SWINDON Borough Council has been accused of failing to protect tenants from rogue landlords after research revealed it started only one prosecution in the past three years.

Research by the Residential Landlords’ Association shows that despite receiving 738 complaints the council has served only a handful of enforcement notices since 2017.

And the council failed to use powers introduced in April 2017 to impose a civil penalty of up to £30,000 on landlords as an alternative to prosecution, and admitted it had no policy in place on issuing the new fines.

Martin Wicks, secretary of the Swindon Tenants’ Campaign Group, told the Adver: “The problem faced by local councils, even if they have a will to tackle those landlords who provide inadequate living conditions, is the lack of resources for taking on such a big task.”
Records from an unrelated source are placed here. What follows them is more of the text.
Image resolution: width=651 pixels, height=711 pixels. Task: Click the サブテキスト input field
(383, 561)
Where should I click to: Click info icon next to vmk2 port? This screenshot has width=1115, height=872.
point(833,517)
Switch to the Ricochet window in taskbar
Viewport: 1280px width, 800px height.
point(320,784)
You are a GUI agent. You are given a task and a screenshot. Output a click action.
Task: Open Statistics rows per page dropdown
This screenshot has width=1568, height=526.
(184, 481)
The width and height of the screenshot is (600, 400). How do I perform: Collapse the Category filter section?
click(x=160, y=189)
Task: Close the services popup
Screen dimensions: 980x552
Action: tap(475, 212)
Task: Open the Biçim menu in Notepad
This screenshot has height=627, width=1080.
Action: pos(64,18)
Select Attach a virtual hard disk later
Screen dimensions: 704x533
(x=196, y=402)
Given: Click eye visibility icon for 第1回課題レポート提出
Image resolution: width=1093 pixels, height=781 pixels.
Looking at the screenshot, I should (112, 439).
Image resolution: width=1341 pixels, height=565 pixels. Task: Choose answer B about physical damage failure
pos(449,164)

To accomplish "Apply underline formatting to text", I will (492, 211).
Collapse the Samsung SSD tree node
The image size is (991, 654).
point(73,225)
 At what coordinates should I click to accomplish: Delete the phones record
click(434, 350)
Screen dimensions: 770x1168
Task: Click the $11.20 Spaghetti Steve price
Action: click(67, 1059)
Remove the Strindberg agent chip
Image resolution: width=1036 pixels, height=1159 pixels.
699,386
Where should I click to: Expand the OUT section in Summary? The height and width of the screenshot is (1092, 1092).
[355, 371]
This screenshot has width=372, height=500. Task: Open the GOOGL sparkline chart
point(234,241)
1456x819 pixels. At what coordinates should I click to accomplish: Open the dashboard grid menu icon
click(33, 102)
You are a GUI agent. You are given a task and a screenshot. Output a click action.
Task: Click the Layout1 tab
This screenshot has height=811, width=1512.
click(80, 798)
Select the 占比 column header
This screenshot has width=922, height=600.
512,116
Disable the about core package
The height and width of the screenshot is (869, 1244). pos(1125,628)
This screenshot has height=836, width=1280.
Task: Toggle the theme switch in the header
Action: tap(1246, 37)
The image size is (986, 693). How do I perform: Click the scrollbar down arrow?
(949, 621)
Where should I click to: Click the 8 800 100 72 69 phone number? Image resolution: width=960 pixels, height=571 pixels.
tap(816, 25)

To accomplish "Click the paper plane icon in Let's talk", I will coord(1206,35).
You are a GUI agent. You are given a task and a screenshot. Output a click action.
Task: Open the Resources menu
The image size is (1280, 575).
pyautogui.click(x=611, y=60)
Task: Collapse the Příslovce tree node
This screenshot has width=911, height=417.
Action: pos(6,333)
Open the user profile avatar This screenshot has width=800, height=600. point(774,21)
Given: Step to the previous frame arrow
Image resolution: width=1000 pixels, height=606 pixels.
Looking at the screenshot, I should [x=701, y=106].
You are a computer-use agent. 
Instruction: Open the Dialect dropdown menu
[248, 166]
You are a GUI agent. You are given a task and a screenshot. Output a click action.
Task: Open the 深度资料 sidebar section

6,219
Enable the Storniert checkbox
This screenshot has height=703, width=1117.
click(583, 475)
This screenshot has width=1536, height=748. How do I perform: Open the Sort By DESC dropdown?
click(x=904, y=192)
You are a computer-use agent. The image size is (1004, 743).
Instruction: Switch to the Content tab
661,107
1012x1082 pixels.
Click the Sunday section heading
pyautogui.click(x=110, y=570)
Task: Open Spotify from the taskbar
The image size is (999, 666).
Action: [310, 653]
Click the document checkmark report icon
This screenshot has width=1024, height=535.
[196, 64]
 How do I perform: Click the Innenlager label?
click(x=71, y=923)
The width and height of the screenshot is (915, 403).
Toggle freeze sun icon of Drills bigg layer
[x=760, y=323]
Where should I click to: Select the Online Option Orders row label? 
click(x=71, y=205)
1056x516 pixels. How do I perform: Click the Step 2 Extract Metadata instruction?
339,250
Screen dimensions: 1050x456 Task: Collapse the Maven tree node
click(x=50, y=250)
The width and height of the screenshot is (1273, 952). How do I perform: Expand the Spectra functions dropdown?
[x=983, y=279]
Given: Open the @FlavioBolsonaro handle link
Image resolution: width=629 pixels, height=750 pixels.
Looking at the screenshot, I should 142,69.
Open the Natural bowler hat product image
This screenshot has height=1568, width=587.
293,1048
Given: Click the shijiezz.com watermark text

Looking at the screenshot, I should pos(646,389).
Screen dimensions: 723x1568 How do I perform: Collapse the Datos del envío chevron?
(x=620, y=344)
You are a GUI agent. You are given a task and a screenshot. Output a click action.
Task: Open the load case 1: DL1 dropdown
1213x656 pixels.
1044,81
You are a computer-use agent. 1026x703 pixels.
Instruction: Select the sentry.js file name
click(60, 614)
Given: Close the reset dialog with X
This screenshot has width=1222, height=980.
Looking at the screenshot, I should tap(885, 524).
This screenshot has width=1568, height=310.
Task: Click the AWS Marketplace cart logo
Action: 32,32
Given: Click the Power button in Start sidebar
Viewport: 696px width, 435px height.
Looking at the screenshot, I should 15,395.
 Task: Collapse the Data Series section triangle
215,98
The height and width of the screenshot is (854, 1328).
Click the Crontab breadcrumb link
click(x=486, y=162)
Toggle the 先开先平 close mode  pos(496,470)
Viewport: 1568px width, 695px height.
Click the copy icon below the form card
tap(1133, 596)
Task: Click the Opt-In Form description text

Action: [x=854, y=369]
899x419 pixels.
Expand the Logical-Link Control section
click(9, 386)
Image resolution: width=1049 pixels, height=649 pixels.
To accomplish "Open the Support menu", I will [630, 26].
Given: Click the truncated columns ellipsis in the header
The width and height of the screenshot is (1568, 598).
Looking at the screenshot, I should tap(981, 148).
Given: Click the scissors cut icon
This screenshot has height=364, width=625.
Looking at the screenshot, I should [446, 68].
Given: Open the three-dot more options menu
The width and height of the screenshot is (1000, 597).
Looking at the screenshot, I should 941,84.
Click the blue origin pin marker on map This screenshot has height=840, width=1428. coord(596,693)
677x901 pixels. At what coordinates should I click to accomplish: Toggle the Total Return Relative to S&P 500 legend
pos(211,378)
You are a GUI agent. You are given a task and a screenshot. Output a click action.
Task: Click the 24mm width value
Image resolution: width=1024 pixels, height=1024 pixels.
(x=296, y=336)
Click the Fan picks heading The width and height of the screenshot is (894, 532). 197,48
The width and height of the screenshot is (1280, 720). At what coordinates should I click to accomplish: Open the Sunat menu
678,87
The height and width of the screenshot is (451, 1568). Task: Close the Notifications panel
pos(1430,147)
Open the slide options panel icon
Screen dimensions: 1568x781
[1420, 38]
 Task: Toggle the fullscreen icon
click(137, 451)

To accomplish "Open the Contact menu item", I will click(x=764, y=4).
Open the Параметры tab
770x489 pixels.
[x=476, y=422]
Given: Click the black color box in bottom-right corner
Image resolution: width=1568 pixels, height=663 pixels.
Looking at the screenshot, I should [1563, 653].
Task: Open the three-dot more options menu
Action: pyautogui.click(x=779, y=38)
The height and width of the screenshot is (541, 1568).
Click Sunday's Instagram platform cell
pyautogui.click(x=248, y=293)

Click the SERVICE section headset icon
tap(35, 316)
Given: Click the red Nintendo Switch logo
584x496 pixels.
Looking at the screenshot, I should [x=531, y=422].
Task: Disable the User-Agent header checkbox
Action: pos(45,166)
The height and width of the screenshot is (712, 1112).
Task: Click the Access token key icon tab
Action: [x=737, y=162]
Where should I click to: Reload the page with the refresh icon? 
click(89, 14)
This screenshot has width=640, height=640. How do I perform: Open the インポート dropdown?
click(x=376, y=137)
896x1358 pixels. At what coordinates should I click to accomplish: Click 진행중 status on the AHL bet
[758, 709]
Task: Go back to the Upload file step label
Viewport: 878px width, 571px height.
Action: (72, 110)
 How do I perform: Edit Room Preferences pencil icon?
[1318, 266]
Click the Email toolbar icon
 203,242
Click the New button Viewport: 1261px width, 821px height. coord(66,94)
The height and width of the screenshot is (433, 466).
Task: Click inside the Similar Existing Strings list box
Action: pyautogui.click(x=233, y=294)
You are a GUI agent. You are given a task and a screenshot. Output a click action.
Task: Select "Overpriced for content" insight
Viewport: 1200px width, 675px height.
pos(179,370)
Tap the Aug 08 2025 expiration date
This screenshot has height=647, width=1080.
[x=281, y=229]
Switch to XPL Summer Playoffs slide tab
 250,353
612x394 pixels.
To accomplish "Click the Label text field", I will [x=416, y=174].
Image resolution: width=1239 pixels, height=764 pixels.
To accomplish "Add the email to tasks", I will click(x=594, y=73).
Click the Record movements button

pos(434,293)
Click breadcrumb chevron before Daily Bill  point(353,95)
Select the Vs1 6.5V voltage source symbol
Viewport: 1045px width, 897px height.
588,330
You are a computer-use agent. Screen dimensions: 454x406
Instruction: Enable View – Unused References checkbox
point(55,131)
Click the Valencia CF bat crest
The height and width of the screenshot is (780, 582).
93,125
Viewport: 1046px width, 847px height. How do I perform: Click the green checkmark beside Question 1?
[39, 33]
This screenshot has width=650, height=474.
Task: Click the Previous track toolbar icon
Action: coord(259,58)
In October the council introduced new rules requiring landlords to get a licence for houses rented out to five or more people – known as houses of multiple occupation – to help fund more inspections and bring more rogue landlords to court.

“In Swindon I believe the environmental health officers have concentrated on HMOs because they don’t have enough staff to go much beyond that,” added Martin.

“Without more resources then landlords who provide inadequate, sub-standard accommodation, will continue to get away with it.”

David Smith, RLA policy director, said he was disappointed at the figures, adding:

“RLA research has found that the number of notices issued to landlords to warn them of hazards in a property has declined from a relatively low level of 12 in 2012 to only one last year.

“Given that the number of enforcement notices the council has served is so much lower than the volume of complaints the council must seek better use its powers that to protect tenants and root out the criminal landlords who blight lives.”

A Swindon Borough Council spokesman said: “The data provided by the RLA takes no account of the Council’s interventions which get housing issues resolved promptly and without the need for further action.

“The Council works very hard in a number of ways to ensure that private landlords are not able to take advantage of their tenants. We regularly advise tenants on their housing rights and make sure landlords are aware of what is required of them.

“We inspect HMOs to make sure they are in compliance with the law and we take a proactive approach to visiting properties and intervening with landlords to ensure improvements are made.

“We are currently focused on implementing the extended HMO Licensing scheme, which will ensure greater visibility and therefore enforcement in HMOs.”